Above all, the perpetuators of terrorism are generally political actors who promote their own political agenda and are confronted with blocked institutions in their home states (e.g. censorship), which prevent them of performing changes. Following the ideas of Keck and Sikkink (1998), this phenomenon lead to the “Boomerang Effect”, in which these actors can bypass blocked institutions, and directly connect with transnational networks. Local political entrepreneurs frame their cause, build up organizational structures that command political loyalties and mobilize resources. Particularly, the attacks we have been talking about are located as one type of the possible resources of political contention (Adamson, 2005), and do not have as their main objective the killing of a great amount of people, but media coverage. The media coverage of an issue provides a space for moderate organizations to argue a distinction between the legitimacy of the cause and the tactics used to shed a light on them, thus increasing the public pressure on national governments to solve the respective problems claimed by the groups.

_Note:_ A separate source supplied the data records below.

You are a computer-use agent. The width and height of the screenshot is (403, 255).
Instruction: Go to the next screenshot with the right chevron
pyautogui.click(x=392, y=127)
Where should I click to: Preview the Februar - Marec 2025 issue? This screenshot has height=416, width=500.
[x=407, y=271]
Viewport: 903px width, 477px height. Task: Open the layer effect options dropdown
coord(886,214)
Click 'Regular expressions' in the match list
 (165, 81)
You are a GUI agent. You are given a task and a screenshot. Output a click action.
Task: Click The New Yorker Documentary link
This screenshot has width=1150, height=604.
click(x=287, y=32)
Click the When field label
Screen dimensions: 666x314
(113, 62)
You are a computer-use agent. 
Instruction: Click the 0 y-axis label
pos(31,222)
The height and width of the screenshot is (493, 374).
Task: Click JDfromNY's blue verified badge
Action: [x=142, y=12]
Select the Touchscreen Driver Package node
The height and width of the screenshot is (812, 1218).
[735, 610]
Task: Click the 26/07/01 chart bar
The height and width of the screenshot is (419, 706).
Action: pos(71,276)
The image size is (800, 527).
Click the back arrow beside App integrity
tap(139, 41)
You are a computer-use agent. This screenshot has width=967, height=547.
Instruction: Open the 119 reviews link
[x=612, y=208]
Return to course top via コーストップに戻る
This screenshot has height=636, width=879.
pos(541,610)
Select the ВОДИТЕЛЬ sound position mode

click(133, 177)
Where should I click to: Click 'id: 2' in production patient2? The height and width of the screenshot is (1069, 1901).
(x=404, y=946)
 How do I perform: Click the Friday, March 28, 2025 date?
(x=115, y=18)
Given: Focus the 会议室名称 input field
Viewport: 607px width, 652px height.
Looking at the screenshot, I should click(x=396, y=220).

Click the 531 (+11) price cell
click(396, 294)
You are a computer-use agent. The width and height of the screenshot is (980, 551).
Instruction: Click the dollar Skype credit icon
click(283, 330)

On the 22nd of July 2011, a home-grown right-wing extremist with an anti-Islamic and anti-immigration agenda killed 69 people, mostly teenagers on the island of Utøya, in Norway. Two hours earlier, the main governmental office complex in Oslo was attacked with an aftermath of eight deaths (Bivand & Strømsø, 2018). The Norwegian media coverage featured a constant flow of detailed interviews with survivors and family members of the victims. According to Schultz et al. (2014), “During the weekend after the terrorist attacks, respondents reported spending an extensive amount of time watching the news: a mean total of 17 hours in Oslo, and 16 elsewhere in Norway.” The news media coverage gave the perpetrator and his political messages publicity and hindered the victims by exposing them.

On the other hand, the media coverage of terrorist attacks is not only a matter of transparency, a fundamental tenet of democracy, but also a forum in which the civil society can gather information on the current level of alert in their communities, safety procedures and security norms. Furthermore, by dramatizing the event and deepening the understanding of the tactics used by the political actor in question, civil society is able and motivated to pursue policies against recruitment, dismantle transnational networks of terror, increase solidarity and avoid similarly dimensioned attacks in the future. 

Briefly, one can see that the actions of terrorist entities, pivots of a recurring theme of European security, do not end at the act of attempting against life or sovereignty of a country. Nevertheless, it goes on and uses the freedom of speech, a basis of modern democratic states, in order to further its effects and achieve its political objectives. In conclusion, an important meta-analysis remains for the media agencies and another for the public. First, to what extent should communication means echo terrorist attacks and what is their responsibility towards society? The latter, is some sort of regulation on coverage content necessary, or would it undermine the structures of a healthy democracy?